Lai adds: “Wow-factors are often found in the cocktails’ visual appeal, such as with the use of smoke achieved through ingredients being minute-frozen with liquid nitrogen, torched wood chips, and even fancy glassware.”

Suraj Gurung, mixologist at Hong Kong’s Stockton agrees: “The décor and garnish has to make sense no matter the size, and going bigger doesn’t necessarily always mean better.”

What makes sense is determined, first and foremost, by the taste and balance of each individual drink.

“Balance is very important. No one wants to drink a very sweet or very sour drink. After you figure out the sweet and sour balance, [then we] pay attention to our other senses,” says Gurung, who notes that we also drink and eat “through eyes, nose, and even ears too”.

Lai cites his signature Earl Grey Caviar Martini as an example: “For instance, the wobbly peak of foam topping does not only carry a visual impact but a multisensory one, with the light fragrance of Earl Grey tea.”

“As for our Lavender Meringue Pie cocktail, torching the marshmallow foam not only adds to visual impact of the preparation process but also delivers a delightfully satisfying ‘crackle’ effect to the top of a crème brulée”.

Lai’s aforementioned creations also tap into our other senses.

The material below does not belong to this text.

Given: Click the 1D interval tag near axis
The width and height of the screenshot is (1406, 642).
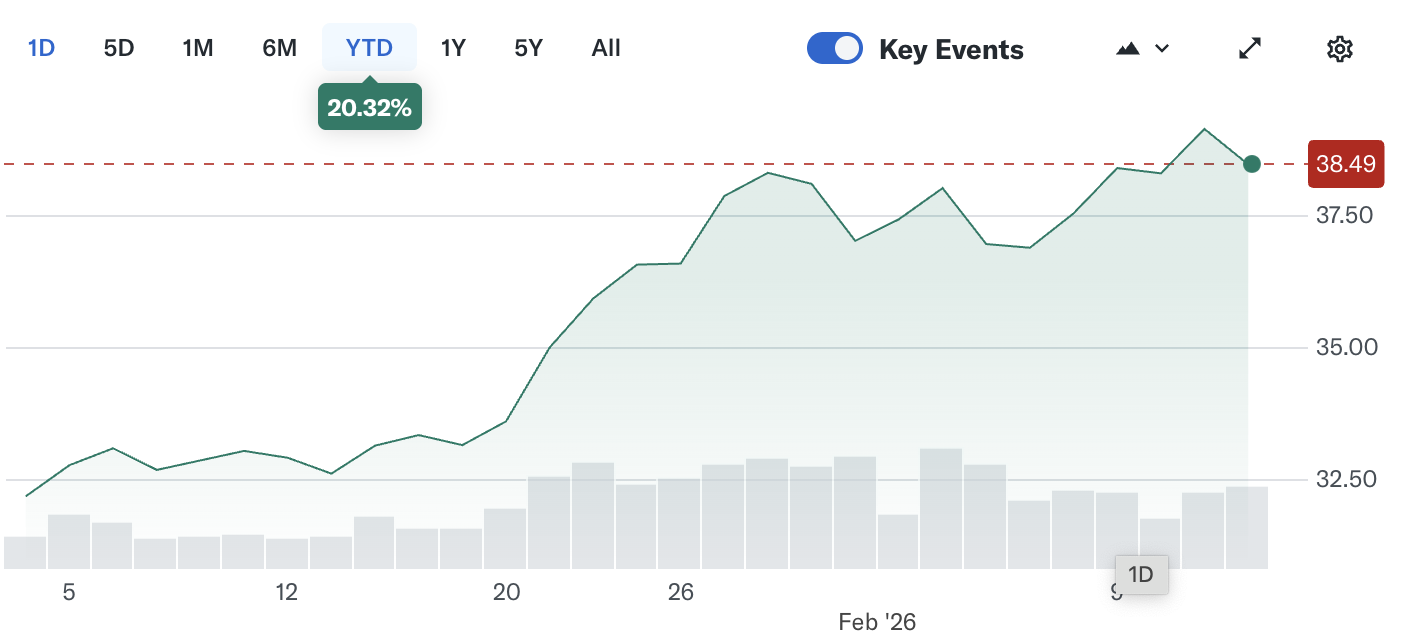Looking at the screenshot, I should tap(1141, 575).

However, not all drinks benefit from such a magic touch.

“Classic cocktails for example do not demand elaborate garnishes, they are kept looking minimalistic,” says Stockton’s Surung. “You don’t want to cheapen your cocktail with gimmicky garnishes.”

Whichever direction the trends move in, the industry veterans agree on one thing.

“We create dramatic and spectacular drinks for a reason – to offer an experience rather than just a drink,” Lai says. “How does a mixologist draw the line between art and gimmick? It depends on what the mixologist would like the guests to get. Overt focus on self and ego leads to a ‘show’ without much ‘substance’. The key is humility and sensibility – ensuring that every action is for a reason.”

 

Mood making

Go on a journey with these spectacular cocktails – without having to leave Macau.

Ginful Paradise at the Ritz-Carlton Macau

What sets the Ginful Paradise apart is the specially-created Ginful scent that guests can spray into the cocktail for an added boost of aromatic intensity.

 

Wing Lei Royale at Wing Lei Bar, Wynn Palace

Fresh berries are combined with local Macanese spices to create a champagne cocktail with the right kick.

French Blonde at ABA BAR, MGM Macau

The drink features Lillet Blanc, a classic French apéritif wine from Podensac, a small village south of Bordeaux. It is hoped that the drink coupled with the ambience will whisk you away to France.